The nationally rare purple gromwell (Lithospermum purpurocaeruleum) and the nationally scarce Ivy Broomrape (Orobanche hederae) also occur. Three species of orchid occur in these grassland areas: the Green-winged Orchid (Orchis morio), the pyramidal orchid (Anacamptis pyramidalis) and the Autumn Ladies'-tresses (Spiranthes spiralis). Two nationally rare plants, the Cheddar pink (Dianthus gratianopolitanus) and the Cheddar bedstraw (Galium fleurotii) are found on this site, as are two nationally scarce species: the rock stonecrop (Sedum forsterianum) and the spring cinquefoil (Potentilla tabernaemontani).

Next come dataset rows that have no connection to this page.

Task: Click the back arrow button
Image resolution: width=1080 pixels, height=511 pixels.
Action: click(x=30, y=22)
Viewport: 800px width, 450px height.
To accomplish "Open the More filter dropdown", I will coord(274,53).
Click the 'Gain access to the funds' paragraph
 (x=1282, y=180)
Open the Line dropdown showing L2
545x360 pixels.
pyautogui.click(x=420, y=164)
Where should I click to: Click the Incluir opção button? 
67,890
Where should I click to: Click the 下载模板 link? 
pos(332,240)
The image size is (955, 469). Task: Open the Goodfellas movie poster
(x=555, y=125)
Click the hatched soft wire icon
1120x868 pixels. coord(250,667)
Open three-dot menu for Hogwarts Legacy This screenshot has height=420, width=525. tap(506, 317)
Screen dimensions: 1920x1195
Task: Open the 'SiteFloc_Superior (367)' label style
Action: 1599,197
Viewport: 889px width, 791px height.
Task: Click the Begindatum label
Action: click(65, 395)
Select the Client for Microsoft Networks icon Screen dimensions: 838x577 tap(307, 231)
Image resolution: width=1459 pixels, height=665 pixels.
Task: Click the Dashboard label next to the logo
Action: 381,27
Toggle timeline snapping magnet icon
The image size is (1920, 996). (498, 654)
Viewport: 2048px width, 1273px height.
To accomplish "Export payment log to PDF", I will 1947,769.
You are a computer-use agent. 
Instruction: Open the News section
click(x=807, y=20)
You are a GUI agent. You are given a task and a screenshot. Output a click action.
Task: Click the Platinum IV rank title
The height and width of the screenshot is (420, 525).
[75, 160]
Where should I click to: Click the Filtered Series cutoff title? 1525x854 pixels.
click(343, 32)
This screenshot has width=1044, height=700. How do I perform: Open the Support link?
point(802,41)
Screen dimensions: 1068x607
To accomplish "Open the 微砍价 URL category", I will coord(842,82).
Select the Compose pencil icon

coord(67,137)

This variety of habitats ensures that a wide range of fauna occurs on the site. In total 22 species of mammal have been recorded including a strong population of dormouse (Muscardinus avellanarius) and five species of bat, including the Greater Horseshoe bat (Rhinolophus ferrumequinum) and Lesser Horseshoe bat (Rhinolophus hipposideros) which use the site for feeding. One small roost of lesser horseshoe bats is known. Both species of horseshoe bat are nationally rare. Thirty species of birds are known to breed within this site and at least 23 species of butterfly breed here.